EXTRACTED DATA:

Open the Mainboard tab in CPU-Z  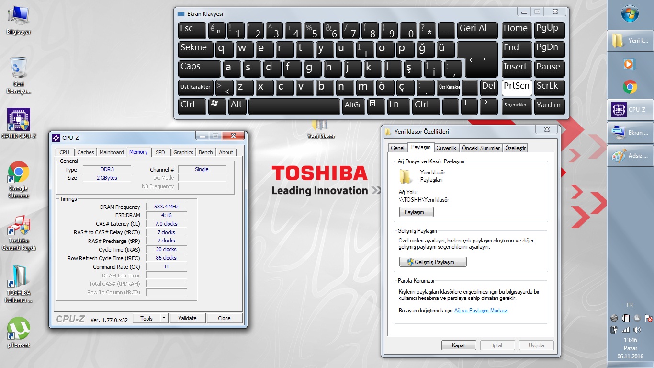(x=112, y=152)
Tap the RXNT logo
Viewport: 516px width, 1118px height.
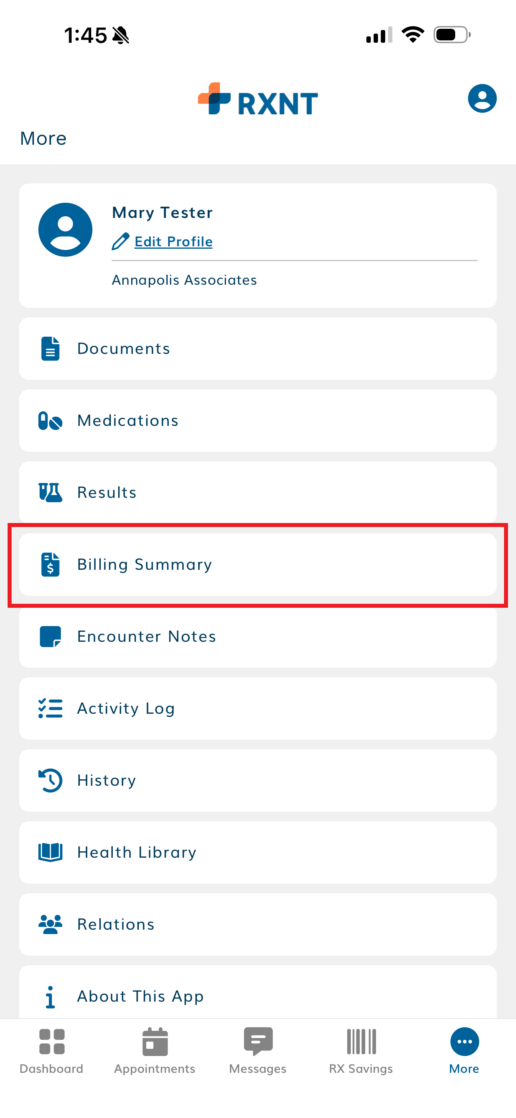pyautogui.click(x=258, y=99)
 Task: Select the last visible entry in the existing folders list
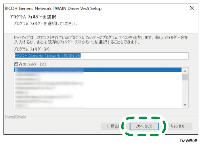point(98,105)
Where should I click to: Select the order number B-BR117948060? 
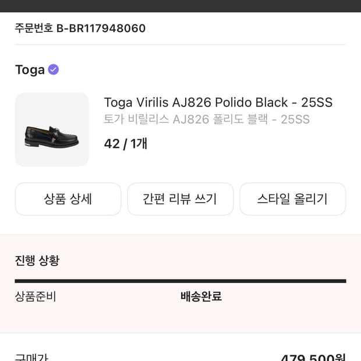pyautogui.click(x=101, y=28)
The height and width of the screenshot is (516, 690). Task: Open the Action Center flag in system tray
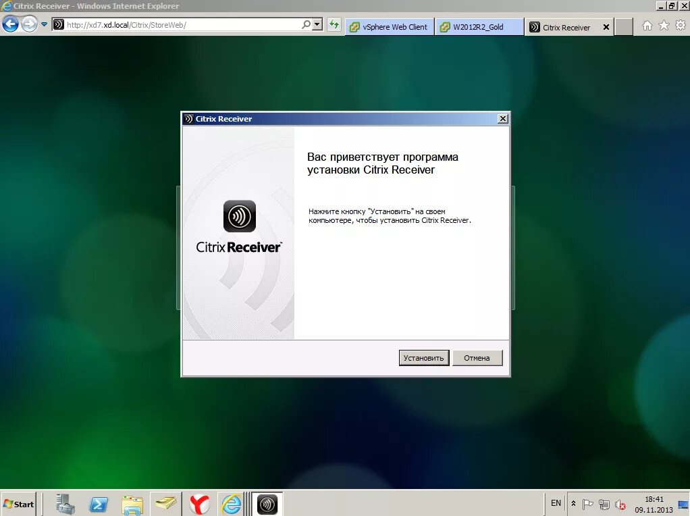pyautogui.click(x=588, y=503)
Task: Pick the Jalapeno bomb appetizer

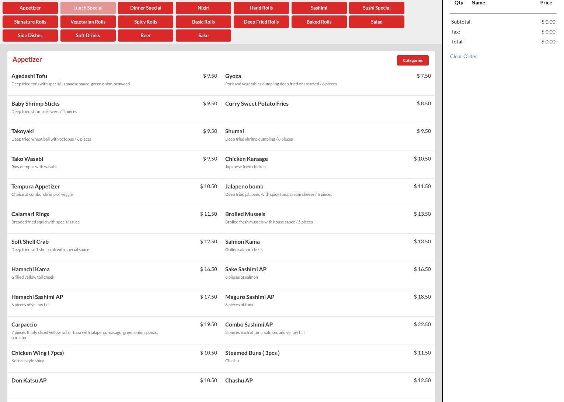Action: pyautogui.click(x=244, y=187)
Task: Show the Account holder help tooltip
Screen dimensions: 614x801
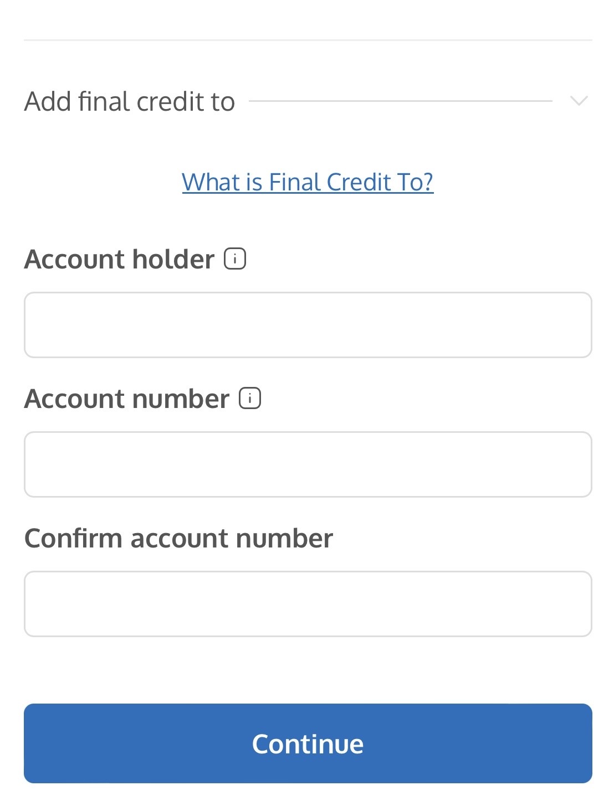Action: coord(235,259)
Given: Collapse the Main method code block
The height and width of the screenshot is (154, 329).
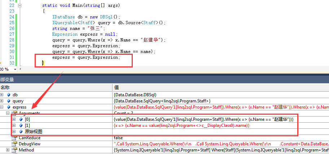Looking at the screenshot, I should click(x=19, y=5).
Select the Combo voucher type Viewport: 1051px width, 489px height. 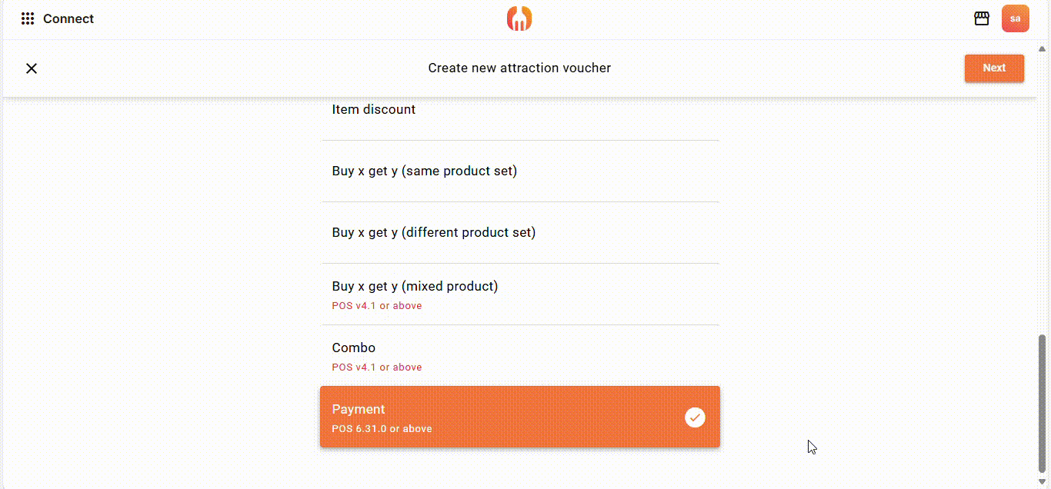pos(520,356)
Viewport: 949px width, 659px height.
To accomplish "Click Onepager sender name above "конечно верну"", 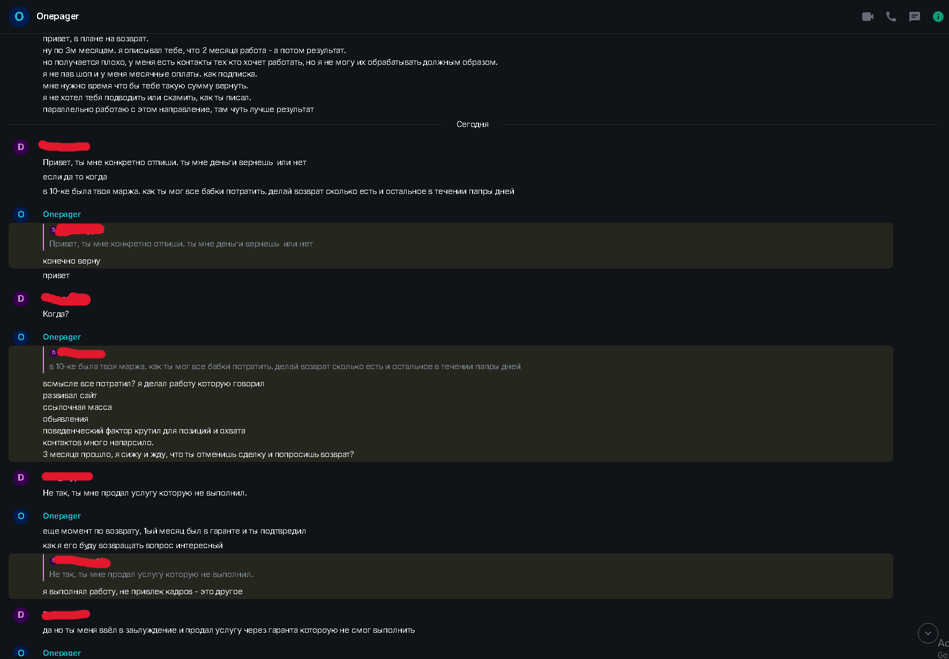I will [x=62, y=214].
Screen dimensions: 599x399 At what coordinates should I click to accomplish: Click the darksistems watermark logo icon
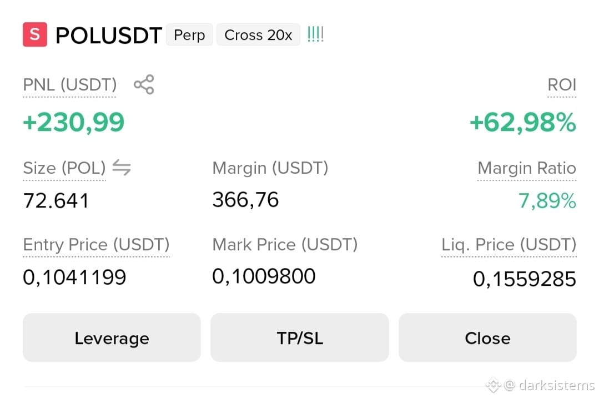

WHAT YOU ARE ASKED TO DO:
Could you please find every line of the listing above holding the string "logo" and copy it?

COMPLETED TASK:
Tap the RXNT logo
Screen dimensions: 599x399 At what coordinates should I click to accomplish: Click the darksistems watermark logo icon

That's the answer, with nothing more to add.